The so-called experts continually compare the efficiency of the U.S. Big Three automakers vs. each other or the American car companies vs. the Japanese. Maybe years ago these ratios worked fine, but today they can be very misleading. When I first started in the business -- a long time ago -- a common measuring stick was the ratio of direct people (people involved directly in building the product, or the production workers) to indirect labor (people required to support the skilled trades. maintenance, et.al.). A 4:1 ratio was considered good. Along came automation and everything changed. Before, you might have had eight production people and two maintenance men running a typical line. By automating the line, you could probably reduce the production people down to three, with two maintenance men. The ratio, of course, showed a very inefficient operation, and my industrial engineer was horrified until I pointed out that five people was less than 10.

As obvious as this may be, efficiency is still deten-nined by people who do not understand: Changes throughout today's system make the old measuring sticks not only outmoded, but misleading.

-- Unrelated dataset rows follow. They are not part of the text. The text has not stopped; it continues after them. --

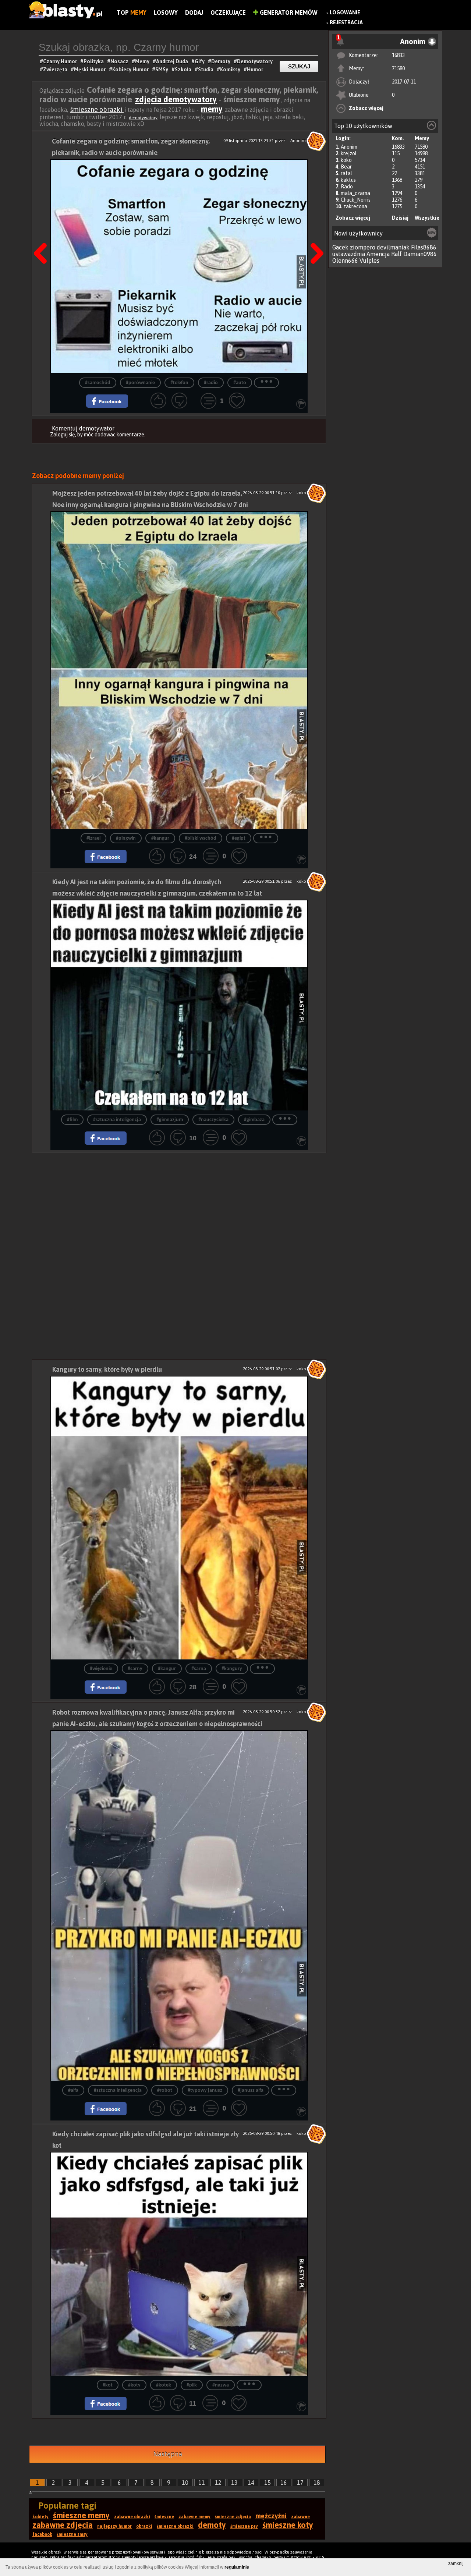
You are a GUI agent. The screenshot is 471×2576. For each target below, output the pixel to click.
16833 (398, 55)
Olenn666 (345, 260)
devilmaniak (393, 247)
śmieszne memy (81, 2515)
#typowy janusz (205, 2090)
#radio (211, 383)
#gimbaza (254, 1120)
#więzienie (101, 1669)
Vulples (369, 260)
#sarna (198, 1669)
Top (131, 12)
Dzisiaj (400, 218)
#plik (192, 2385)
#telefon (179, 383)
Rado (347, 186)
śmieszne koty (287, 2525)
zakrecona (355, 206)
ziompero (362, 247)
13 (234, 2482)
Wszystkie (427, 218)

Nowadays automakers, to varying degrees, outsource manufacturing, design, development and services. If you compare efficiency using a very narrow measuring stick, such as manpower, you could arrive at some very wrong conclusions. The unfortunate thing is that these studies are taken as gospel and can have a big impact on stock prices, public opinion, sales and union negotiations.

Things change from year to year that affect each company differently and complicate efficiency comparisons. Simple ratios can be easily manipulated to give people who do not understand the total operation a completely wrong impression.

Let's say you were going to be judged by how efficiently you prepare food in your kitchen based on the amount of gas, electricity and water you use. You could be very smart and order all of the food delivered by a caterer and then serve it on paper plates. Your utility costs (gas and electricity) would go way down because all you would have to do is warm up the food. Also, you wouldn't have to wash plates (no water costs) because you used paper. The true cost comparison, of course, would be your total cost to prepare the food versus the cost of having it delivered by a caterer. It could be higher or lower.

If you really want to make a true cost comparison, you have to break the car down into major elements such as the total door, the complete engine, transmission, or the instrument panel and so forth. Then take each of those major groups and determine the cost of all the parts within each group (i.e. the cost of each part that makes up a door or engine).

These numbers should include design costs, equipment costs (prorated over the entire production run), overhead and the like. This is something that most auto companies do or should be doing. The information is essential in making year-to-year cost evaluations and determining the effectiveness of such things as investments in capital equipment, new technology and new designs.

It might be slightly more difficult to make competitive comparisons using this approach, but it can be done with a reasonable degree of accuracy. To begin with, engineering is continuously breaking down competitive products to make design and cost comparisons. In addition, manufacturing engineering can obtain from equipment manufacturers exactly which new processes the competition will be buying. Also, equipment manufacturers can easily arrange visits to competitor plants so that each company can see the other's processes.

Remember, it wasn't that long ago that the Japanese were trooping through our plants studying our processes. They learned our processes and the cost to produce our parts. They not only improved on these processes, but later they reduced their costs by initiating new processes of their own, utilizing state-of-the-art technology.

If you are not interested in getting into all this detail, you can make a farly good efficiency comparison between companies just by dealing with total numbers that are readily available.

Of course, the bottom-line evaluation to the stockholder is whether the company is making any money and what's the return on his/her investment.